Imaging Surveillance

No routine imaging is recommended in the absence of symptoms 1. This is a critical distinction—imaging should only be performed when clinically indicated by new or worsening symptoms, not as routine surveillance 1.

Critical Immune-Related Adverse Events to Monitor

Patients receiving pembrolizumab must be monitored very closely for immune-related adverse events throughout treatment and after completion 1. The most common immune-related toxicities include:

Respiratory System

• Pneumonitis is the most common immune-related adverse event (30% of reported cases) 2
• Monitor for new or worsening dyspnea, cough, or chest pain 1
• Any respiratory symptoms should prompt immediate chest imaging 1

Gastrointestinal System

• Colitis occurs in approximately 25% of patients 2
• Assess for changes in bowel habits, diarrhea, abdominal pain, or blood in stool 1

Endocrine System

• Endocrine toxicities affect approximately 24% of patients 2
• Monitor for hypothyroidism, hyperthyroidism, hypophysitis, adrenal insufficiency, and type 1 diabetes 3
• Check TSH at every visit; if abnormal, obtain free T4 1
• Consider morning cortisol and ACTH if symptoms of adrenal insufficiency develop 1

Dermatologic System

• Skin reactions occur in approximately 21% of patients 2
• Examine for new rashes, pruritus, or vitiligo 1

Other Organ Systems

• Hepatitis (monitor liver function tests) 1
• Nephritis (monitor renal function and proteinuria) 1
• Neurologic toxicities including neuropathy 1
• Rheumatologic conditions such as polymyalgia rheumatica 3

Critical Clinical Pearls

Multiple Toxicities Can Occur Simultaneously

Elderly patients are at particularly high risk for developing multiple immune-related adverse events concurrently 3. One case report documented a patient developing four separate autoimmune toxicities (type 1 diabetes, pneumonitis, hypothyroidism, and polymyalgia rheumatica) within a short timeframe 3.

Delayed Onset of Toxicities

Immune-related adverse events can develop at any time: during treatment, immediately after completion, or months after cessation 1. Dysimmune toxicities have been reported occurring even after therapy discontinuation, necessitating prolonged surveillance 1.

Severity of Adverse Events

Among reported immune-related adverse events, approximately 42% result in hospital admission, 22% require long-term treatment, and 13% lead to permanent treatment discontinuation 2. Additionally, treatment-related adverse events can be fatal, with approximately 2% of deaths attributed directly to pembrolizumab-related toxicity 4.

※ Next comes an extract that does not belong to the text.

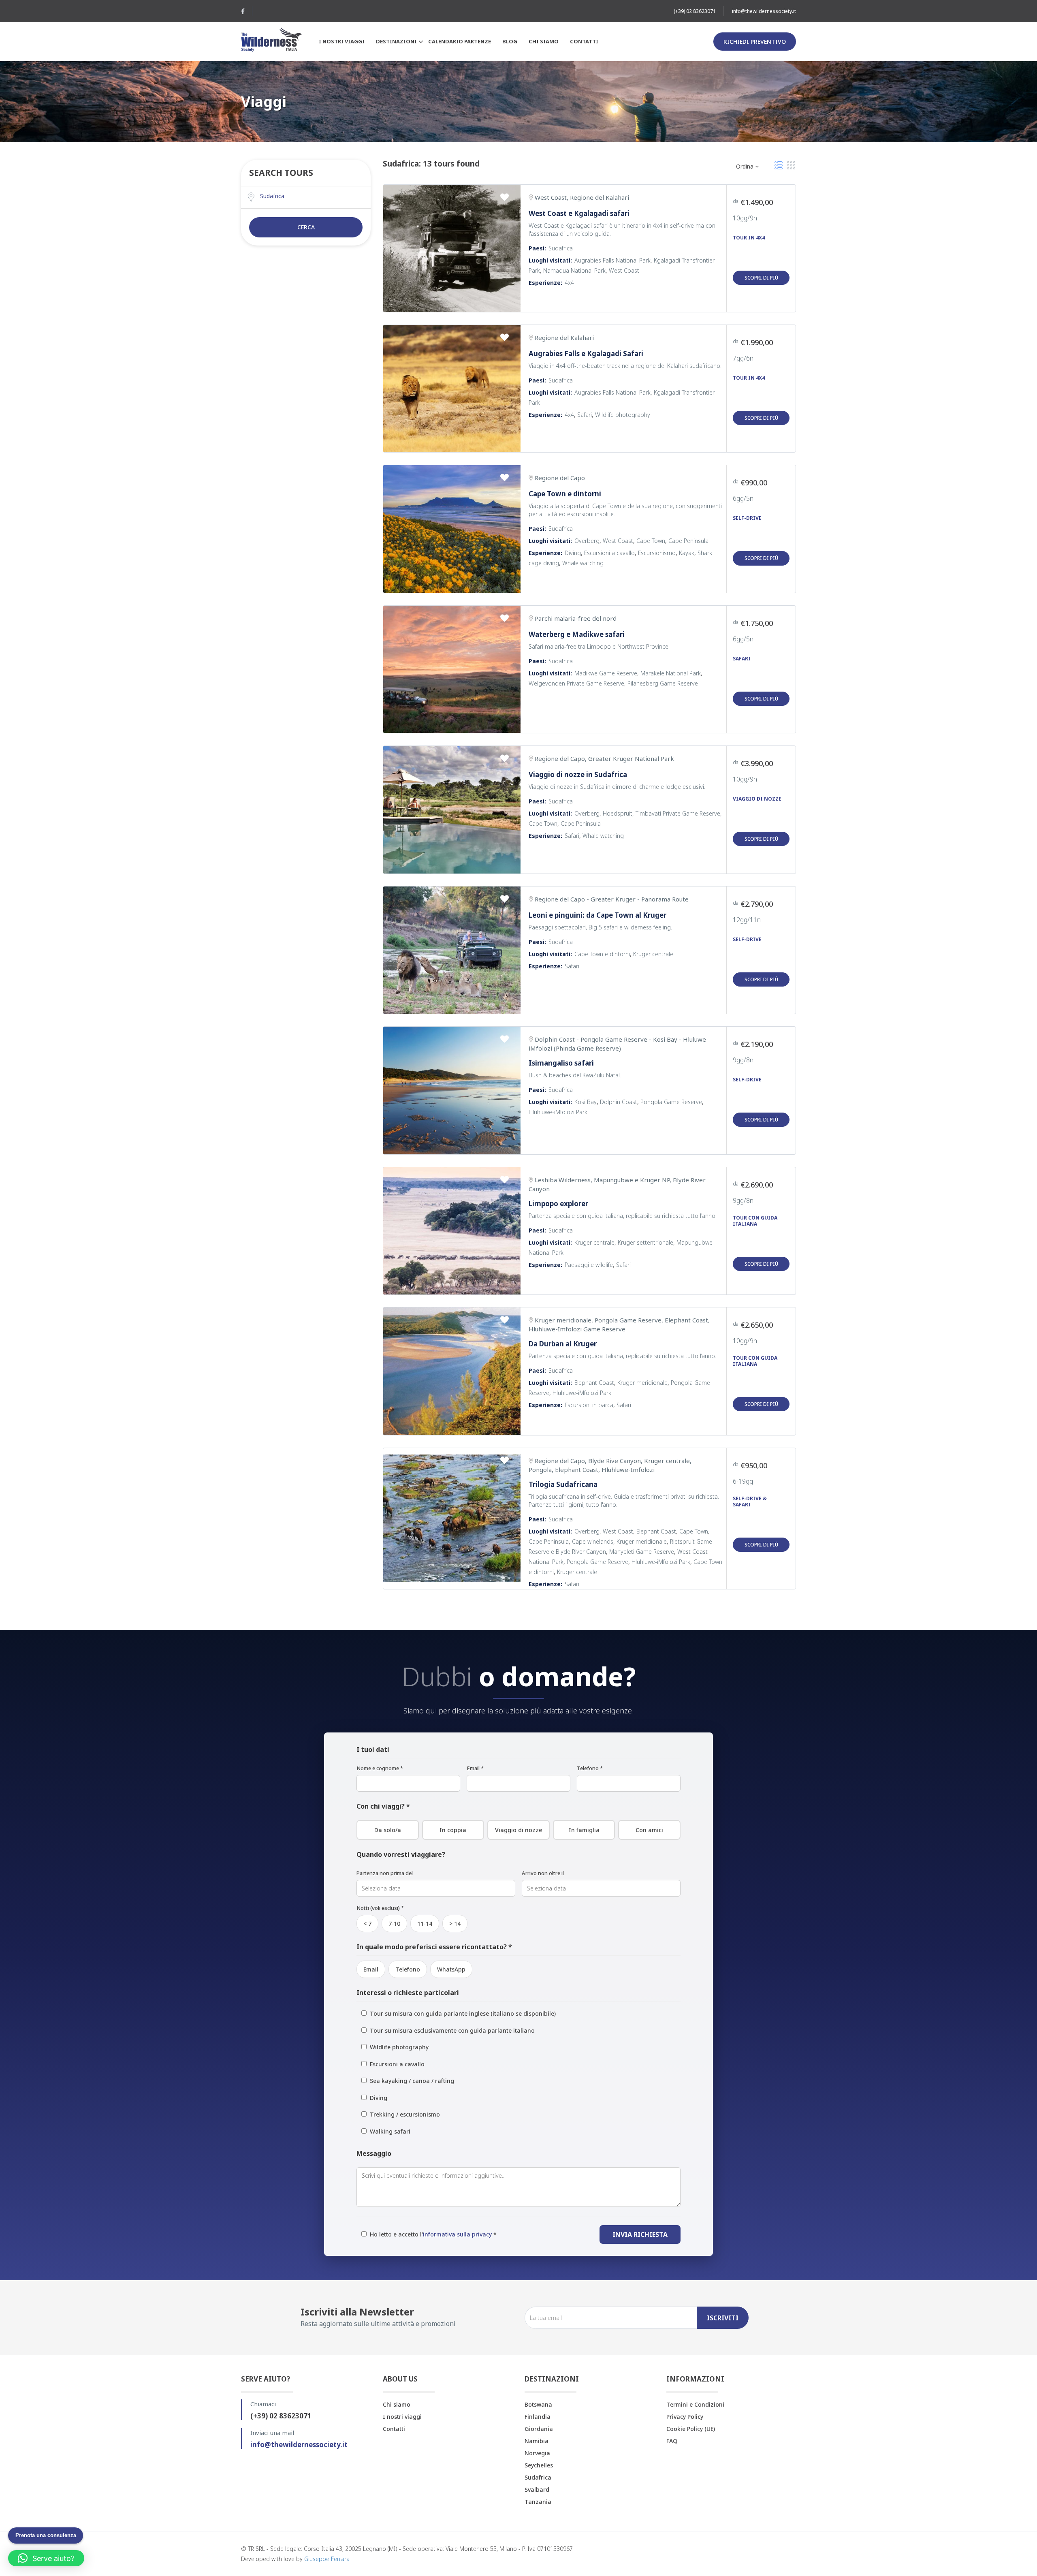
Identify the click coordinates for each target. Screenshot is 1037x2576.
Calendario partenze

Differential Diagnosis Approach

When any new symptom occurs during or after treatment, consider three potential etiologies systematically: 1

1. Disease progression (most common cause of new symptoms) 1
2. Fortuitous events (such as infection or thrombosis) 1
3. Treatment-related immune toxicity 1

Oncologists should maintain a global, non-biased view and properly investigate each possibility rather than focusing predominantly on one etiology 1. Neglecting immune-related toxicities could be potentially fatal, but ignoring fortuitous events like infections may also be deleterious 1.

Management of Suspected Immune-Related Adverse Events

Any suspicious symptoms should lead to proper investigation 1. The specific workup depends on the organ system involved:

• Respiratory symptoms: Obtain chest CT with thin sections 1
• Gastrointestinal symptoms: Consider colonoscopy for persistent diarrhea or colitis 1
• Endocrine symptoms: Obtain comprehensive hormonal evaluation 1
• Hepatic dysfunction: Evaluate for viral hepatitis and autoimmune markers 1

Follow ESMO clinical practice guidelines for management of toxicities from immunotherapy when immune-related adverse events are identified 1.

Special Considerations for Combination Therapy

The combination of pembrolizumab with gemcitabine and cisplatin does not introduce new safety signals beyond those expected from each agent individually 4. However, the cumulative toxicity profile includes:

• Myelosuppression from chemotherapy (neutropenia, thrombocytopenia) 5
• Nephrotoxicity from cisplatin 1
• Immune-related adverse events from pembrolizumab 1

Treatment-related adverse events with maximum grade 3-4 occur in approximately 70-79% of patients receiving this combination 4, emphasizing the importance of vigilant monitoring.